*Document segment*

One of those doctors was David Morgan, whose license was suspended in 2017. Morgan was responsible for 33 percent of the oxycodone prescriptions filled by Westside, according to a copy of a report by Miami-Luken’s former director of compliance and security that was provided to Congress.
Morgan’s office was in Virginia and was more than a two hour drive away from Westside, and about 72 patients a month were getting a prescription from Morgan and having their script filled by Westside, the Miami-Luken report stated.
• Following the October 2015 review of the pharmacy’s dispensing information and determination that it had been lied to, Miami-Luken did not terminate or restrict Westside’s ability to buy opioids, the Congressional committee’s report stated.
Instead, Miami-Luken’s director of compliance and security (who is not named in the committee’s report) visited Westside on Nov. 4, 2015 and gave the pharmacy an overall positive review.
• On Nov. 23, 2015, Miami-Luken approved a 2,000 dosage unit increase for the pharmacy’s November oxycodone threshold, according to an email Miami-Luken provided the Congressional committee.
That same day, the DEA took the first step in an effort to take away Miami-Luken’s license to distribute.

*What this exercise asks*
A: In the text on Miami-Luken and the Westside pharmacy, what share of the oxycodone prescriptions filled by Westside came from David Morgan?
B: Shorten the paragraph that begins "Morgan's office was in Virginia" from the text on Miami-Luken and the Westside pharmacy, keeping its main facts.
C: Carry on the text about Miami-Luken and the Westside pharmacy from its final sentence.

*Extracted data*

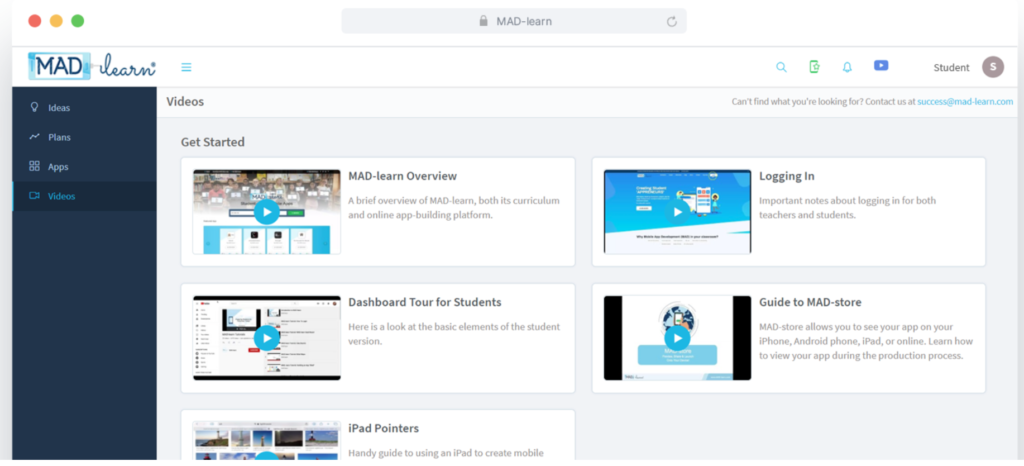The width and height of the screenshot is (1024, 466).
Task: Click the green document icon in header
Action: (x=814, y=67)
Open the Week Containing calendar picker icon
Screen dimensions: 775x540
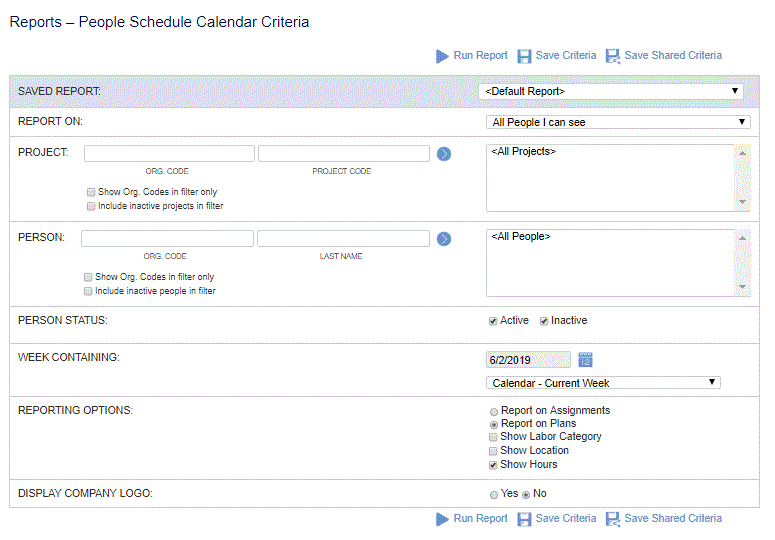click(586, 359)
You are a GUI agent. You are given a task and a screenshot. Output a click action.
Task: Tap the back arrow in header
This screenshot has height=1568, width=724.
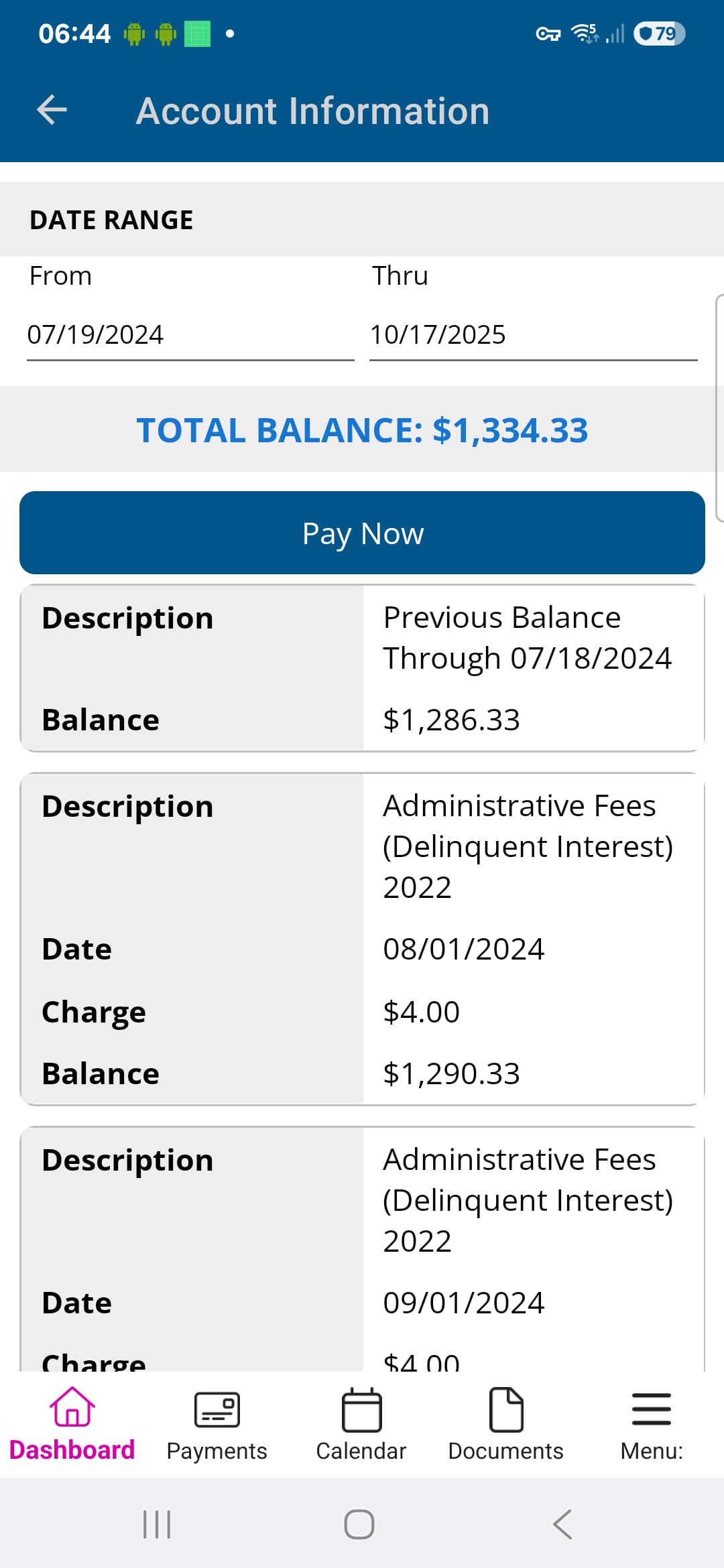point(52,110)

*Exercise results*
A: 33 percent.

B: According to the Miami-Luken report, Morgan's Virginia office was more than two hours' drive from Westside, yet about 72 patients a month got prescriptions from him and had them filled at Westside.

C:
Jimenez, DEA assistant special agent in charge, said the Miami-Luken criminal case was labor intensive and took years. He said there was extensive work that needed done both before and after the warrant and with medical businesses there are extra regulations that they need to be mindful of, such as HIPAA.
“We’re talking about hundreds of thousands, if not millions of documents that must be reviewed,” Jimenez said.
Public health crisis on trial
More than 2,000 civil lawsuits have been filed by local, state and tribal governments in the U.S. seeking to hold the prescription drug industry accountable in the wake of nearly 200,000 opioid overdose deaths and billions in damages.
Many of the prescription drug makers, distributors, pharmacies, and prescribers in the hot seat have pointed the finger at each other as well as at addicts and regulators. One of those companies being sued is Miami-Luken.
Distributors have noted that they didn’t research, advertise or prescribe opioids, but rather were filling others’ orders and were regulated the entire time by the DEA, which had the big picture data.
John Parker, spokesman for the Healthcare Distribution Alliance, a trade group representing distributors, previously said “the idea that distributors are responsible for the number of opioid prescriptions written defies common sense and lacks understanding of how the pharmaceutical supply chain actually works and is regulated.”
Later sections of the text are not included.